Reproduce the lines of the material below without alteration, beginning at the line that contains "Given: Click the 本人認証情報入力 heading" and stopping after the line that contains "Action: pos(186,262)".

---

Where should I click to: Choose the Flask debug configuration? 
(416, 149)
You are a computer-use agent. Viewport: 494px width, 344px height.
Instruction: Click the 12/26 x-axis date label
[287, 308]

---

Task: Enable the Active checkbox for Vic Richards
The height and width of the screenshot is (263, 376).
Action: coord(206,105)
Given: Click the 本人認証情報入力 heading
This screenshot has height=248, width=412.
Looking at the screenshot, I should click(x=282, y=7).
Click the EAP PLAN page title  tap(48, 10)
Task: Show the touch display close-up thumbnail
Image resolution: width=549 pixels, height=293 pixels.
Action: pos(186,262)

---

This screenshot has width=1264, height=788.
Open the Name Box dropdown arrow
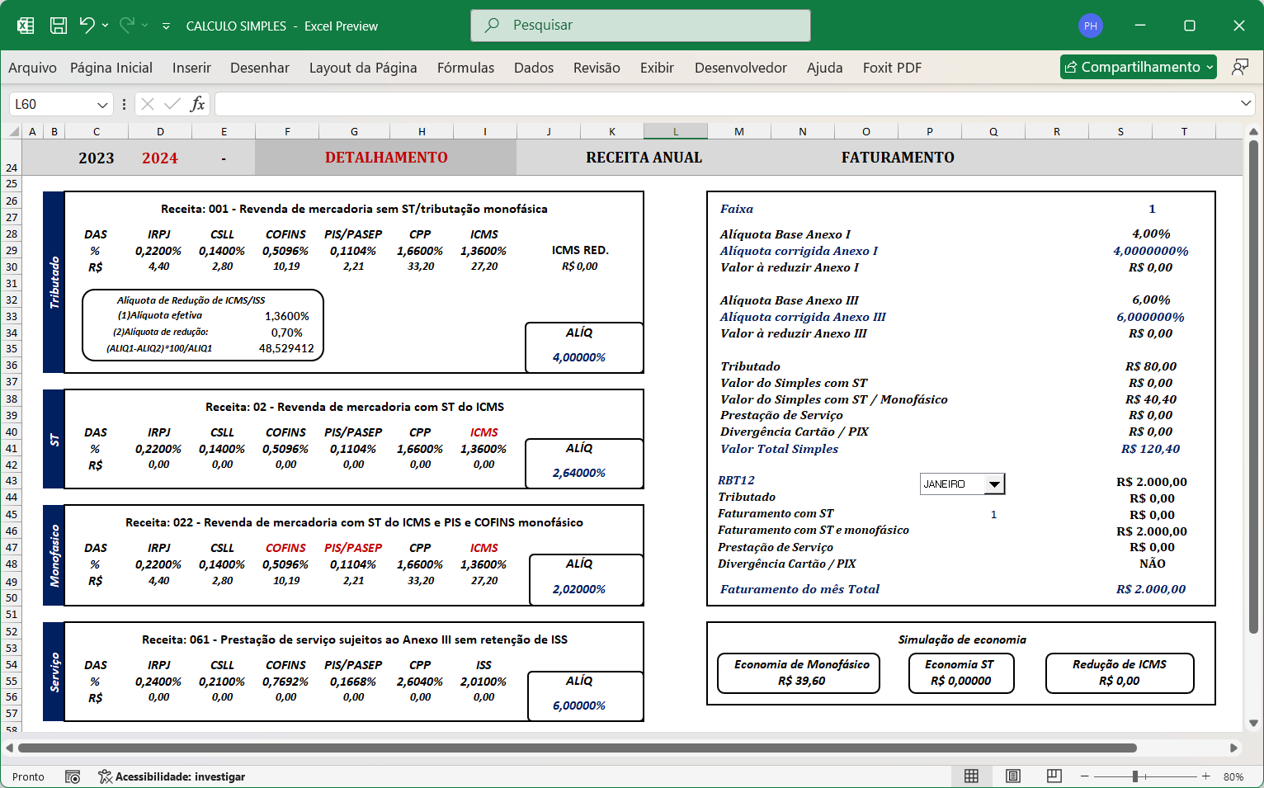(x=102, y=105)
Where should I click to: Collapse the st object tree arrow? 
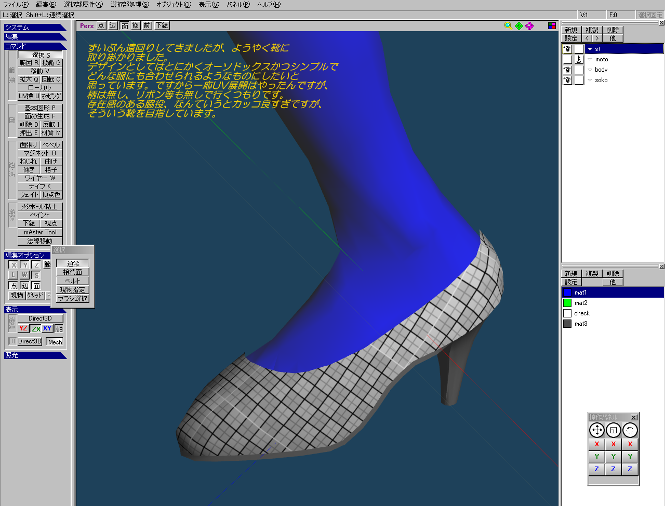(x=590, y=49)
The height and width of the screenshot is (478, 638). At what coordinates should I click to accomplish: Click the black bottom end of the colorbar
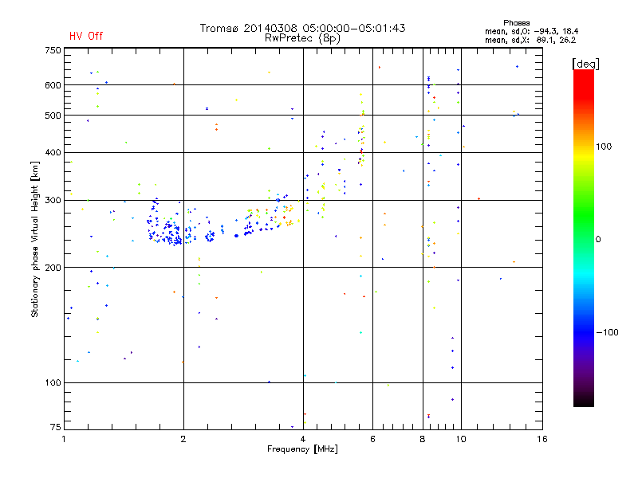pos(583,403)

---

ANSWER TO THIS PROBLEM
Given: Click the 本人認証情報入力 heading
This screenshot has height=248, width=412.
Looking at the screenshot, I should click(x=282, y=7).
Click the EAP PLAN page title  tap(48, 10)
Task: Show the touch display close-up thumbnail
Image resolution: width=549 pixels, height=293 pixels.
Action: pos(186,262)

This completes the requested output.